Jeder lebt sein Leben, bis der Moment kommt, an dem klar wird, dass die Familie in Gefahr ist. Die Schwester spürt, dass es an der Zeit ist zu kämpfen.

Meine persönlichen Leseeindrücke
Brüderchen ist ein ganz außergewöhnliches Buch. Es erzählt von einer intensiven Geschwisterliebe, von extremer Zuneigung und starker Ablehnung, von körperlichem Entzug, Wut und schlechtem Gewissen.

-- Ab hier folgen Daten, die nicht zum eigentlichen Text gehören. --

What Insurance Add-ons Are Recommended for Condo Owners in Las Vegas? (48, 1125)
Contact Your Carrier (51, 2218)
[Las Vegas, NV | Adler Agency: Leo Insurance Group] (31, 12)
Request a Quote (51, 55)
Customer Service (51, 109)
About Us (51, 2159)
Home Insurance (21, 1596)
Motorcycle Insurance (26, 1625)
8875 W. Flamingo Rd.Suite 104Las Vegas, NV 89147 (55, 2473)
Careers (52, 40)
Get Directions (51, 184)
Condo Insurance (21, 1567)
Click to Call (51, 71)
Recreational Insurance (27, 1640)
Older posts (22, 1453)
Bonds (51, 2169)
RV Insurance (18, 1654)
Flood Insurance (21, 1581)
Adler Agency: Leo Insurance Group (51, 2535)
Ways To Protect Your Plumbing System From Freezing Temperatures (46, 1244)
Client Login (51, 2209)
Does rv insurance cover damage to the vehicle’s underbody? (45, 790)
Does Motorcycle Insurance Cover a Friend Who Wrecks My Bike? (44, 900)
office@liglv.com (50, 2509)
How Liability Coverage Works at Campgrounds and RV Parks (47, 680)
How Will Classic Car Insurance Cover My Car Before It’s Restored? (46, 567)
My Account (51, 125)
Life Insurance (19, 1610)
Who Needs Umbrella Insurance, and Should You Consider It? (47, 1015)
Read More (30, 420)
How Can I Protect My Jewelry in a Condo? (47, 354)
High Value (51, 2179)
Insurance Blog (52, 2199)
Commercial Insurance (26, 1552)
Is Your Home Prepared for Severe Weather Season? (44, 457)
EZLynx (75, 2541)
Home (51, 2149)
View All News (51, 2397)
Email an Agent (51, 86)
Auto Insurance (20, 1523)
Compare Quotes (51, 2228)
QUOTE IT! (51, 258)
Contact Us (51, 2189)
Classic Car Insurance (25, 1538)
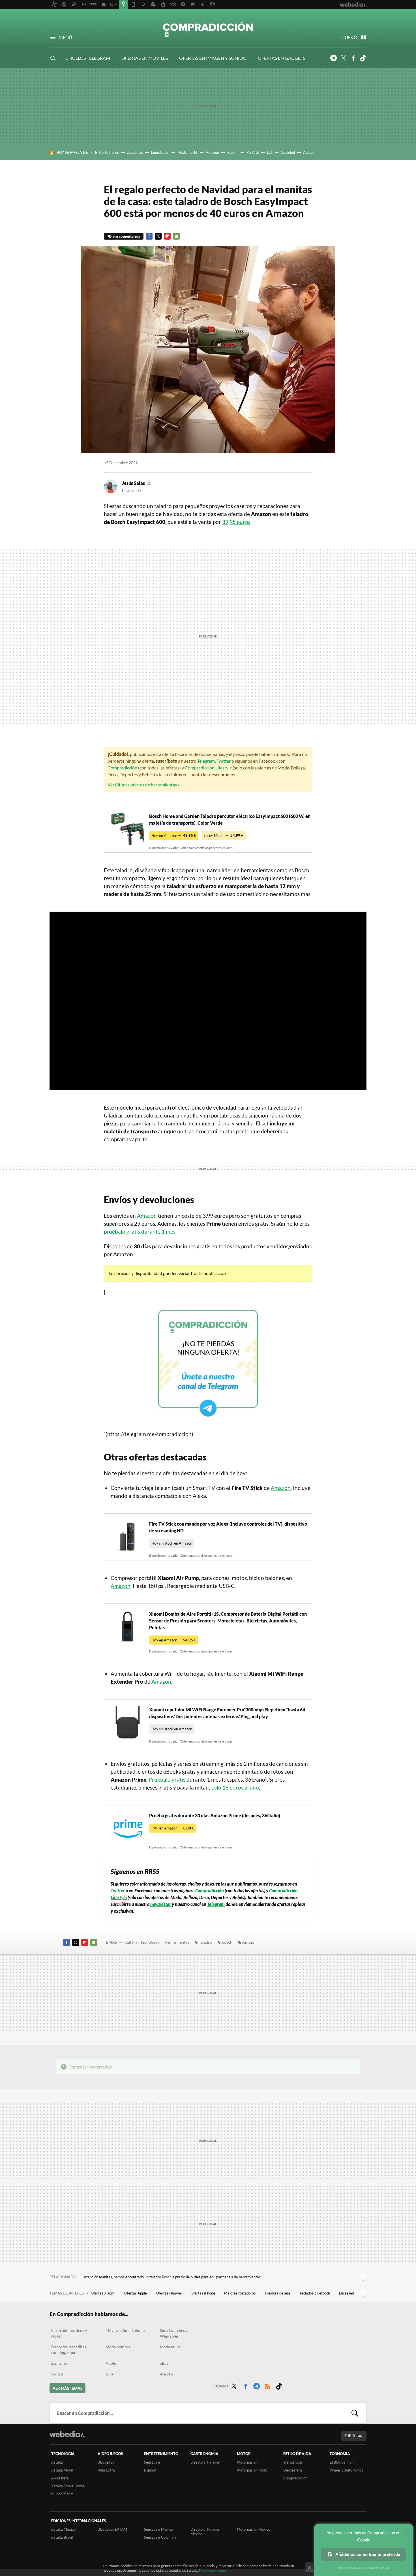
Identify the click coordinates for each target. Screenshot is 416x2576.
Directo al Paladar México (205, 2531)
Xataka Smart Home (67, 2486)
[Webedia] (67, 2434)
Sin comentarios (126, 236)
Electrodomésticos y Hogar (69, 2333)
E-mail (176, 236)
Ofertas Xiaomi (103, 2293)
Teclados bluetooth (315, 2293)
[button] (136, 483)
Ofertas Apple (136, 2293)
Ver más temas (67, 2388)
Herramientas (177, 1942)
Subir (349, 2436)
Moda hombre (118, 2346)
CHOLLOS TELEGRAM (87, 58)
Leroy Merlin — (223, 835)
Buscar (355, 2413)
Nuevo (349, 37)
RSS (267, 2385)
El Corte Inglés (107, 152)
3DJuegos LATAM (112, 2529)
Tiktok (363, 58)
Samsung (59, 2363)
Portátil (252, 152)
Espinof (150, 2470)
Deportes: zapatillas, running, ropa (69, 2349)
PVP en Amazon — (172, 1828)
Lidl (270, 152)
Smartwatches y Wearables (174, 2333)
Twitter (343, 58)
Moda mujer (170, 2346)
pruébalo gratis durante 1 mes (139, 1231)
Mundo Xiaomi (62, 2494)
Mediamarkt (187, 152)
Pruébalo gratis (167, 1779)
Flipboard (167, 236)
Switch (57, 2374)
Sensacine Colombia (160, 2537)
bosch (227, 1942)
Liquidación (160, 152)
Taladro (205, 1942)
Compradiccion (295, 2478)
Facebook (353, 58)
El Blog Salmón (341, 2462)
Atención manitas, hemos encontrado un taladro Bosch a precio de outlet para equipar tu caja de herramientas (172, 2277)
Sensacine (152, 2462)
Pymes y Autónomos (346, 2470)
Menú (65, 37)
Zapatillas (135, 152)
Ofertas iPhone (203, 2293)
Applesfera (60, 2478)
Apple (111, 2363)
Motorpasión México (253, 2529)
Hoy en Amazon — (173, 835)
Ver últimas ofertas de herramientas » (144, 784)
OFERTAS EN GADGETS (281, 58)
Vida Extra (106, 2470)
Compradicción (208, 29)
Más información (212, 2570)
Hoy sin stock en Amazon (171, 1543)
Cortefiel (288, 152)
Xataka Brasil (62, 2537)
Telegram (333, 58)
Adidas (308, 152)
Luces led (346, 2293)
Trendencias (293, 2462)
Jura (109, 2374)
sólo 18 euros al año (235, 1787)
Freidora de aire (278, 2293)
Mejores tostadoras (240, 2293)
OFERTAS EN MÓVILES (144, 58)
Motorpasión (247, 2462)
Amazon (212, 152)
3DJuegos (106, 2462)
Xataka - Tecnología (142, 1942)
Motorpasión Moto (252, 2470)
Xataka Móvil (62, 2470)
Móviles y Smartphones (126, 2330)
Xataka (57, 2462)
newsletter (160, 1904)
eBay (164, 2363)
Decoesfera (292, 2470)
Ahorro (166, 2374)
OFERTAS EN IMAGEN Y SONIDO (212, 58)
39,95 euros (236, 522)
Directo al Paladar (205, 2462)
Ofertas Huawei (169, 2293)
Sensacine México (158, 2529)
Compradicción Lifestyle (208, 767)
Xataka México (63, 2529)
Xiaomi (232, 152)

Faszinierend ist wie die Autorin die psychologische Seite der Geschwister tiefgründig und gleichzeitig überaus menschlich darstellt. Jedes Kind verkörpert ein Gefühl, wie man es in so einem Fall fühlen könnte. Und damit bietet sie dem Leser die Möglichkeit ein Auge auf die Geschwister zu werfen, die mit diesem Kind, dem es schlecht geht, zusammenleben. Dass sie den Steinen im Hof die Erzählerrolle zuteilt, finde ich eine geniale Idee. Sie stehen auf der Seite der Kinder, auch des Nachgeborenen, das vollkommen unerwartet in die Familie kommt und mit sich den Geist seines verstorbenen Bruders trägt.

Und so ist das die Geschichte einer Familie mit vier Kindern, jedes mit seinem ganz eigenen Charakter: ein Versehrter, eine Aufmüpfige, ein Unangepasster und ein Zauberer. Es überwiegt dabei ein unendliches Zartgefühl und obwohl der Stoff doch eigentlich ernst oder gar bedrückend scheinen mag, bestimmt hier nur die Einfühlungskraft der Romanfiguren.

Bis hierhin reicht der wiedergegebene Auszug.